Dr. Moll. The Retention Agreement with Frederic H. Moll, M.D., the Company's
Chief Executive Officer, modifies the severance pay provisions in his employment
agreement dated October 21, 2002. If Dr. Moll is terminated without cause or
resigns for good reason, 100% of Dr. Moll's unvested stock options, restricted
shares and other equity awards will vest and the Company will pay a lump sum
amount equal to his then-current annual base salary. In addition, the Company
will provide COBRA benefits for Dr. Moll and his dependents for 12 months or
until he is covered by a subsequent employer's health plan, if he is reemployed
within 12 months. Instead of providing continuing life insurance and disability
benefits, the Company will pay Dr. Moll a lump sum of $1,485. The benefits will
be paid on the date the required general release of claims becomes effective.
Mr. Restani. The Retention Agreement with Gary C. Restani, the Company's
President and Chief Operating Officer, modifies the retention benefit provisions
in his Vesting Acceleration and Severance Agreement dated November 4, 2006. In
the event that Mr. Restani's employment is terminated without cause prior to a
change in control or more than 12 months after a change in control, the Company
will make severance payments equal to 12 months of his then-current base salary.

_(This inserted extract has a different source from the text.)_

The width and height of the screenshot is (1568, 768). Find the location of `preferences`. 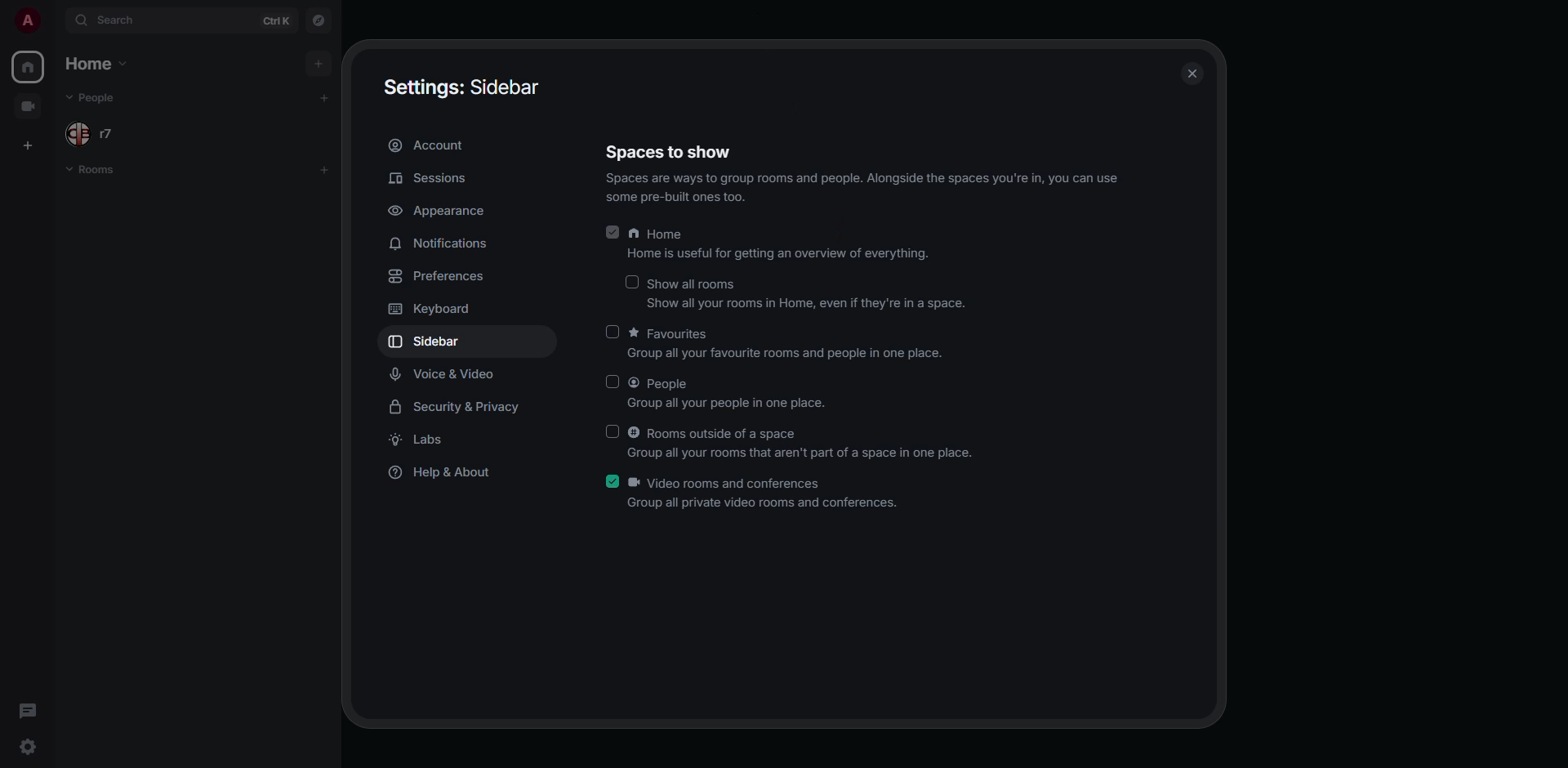

preferences is located at coordinates (436, 276).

The payments will continue for 12 months according to normal payroll practices
or until Mr. Restani finds new employment, whichever comes first. In addition,
the Company will provide COBRA benefits for Mr. Restani and his dependents for
12 months or until he is covered by a subsequent employer's health plan,
whichever comes first. Instead of providing life insurance and disability
benefits, the Company will pay Mr. Restani a lump sum of $1,485.
In the event that Mr. Restani is terminated without cause within 12 months after
a change in control or resigns for good reason within 12 months after a change
in control, 100% of his unvested options shares, restricted shares and other
restricted equity awards will vest and the Company will pay a lump sum severance
amount equal to 12 months of his then-current base salary. The Company will also
pay COBRA benefits for Mr. Restani and his dependents in the manner described
above. Instead of providing life insurance and disability benefits, the Company
will pay Mr. Restani a lump sum of $1,485. In order to receive severance
benefits under his agreement, Mr. Restani must sign a general release of claims.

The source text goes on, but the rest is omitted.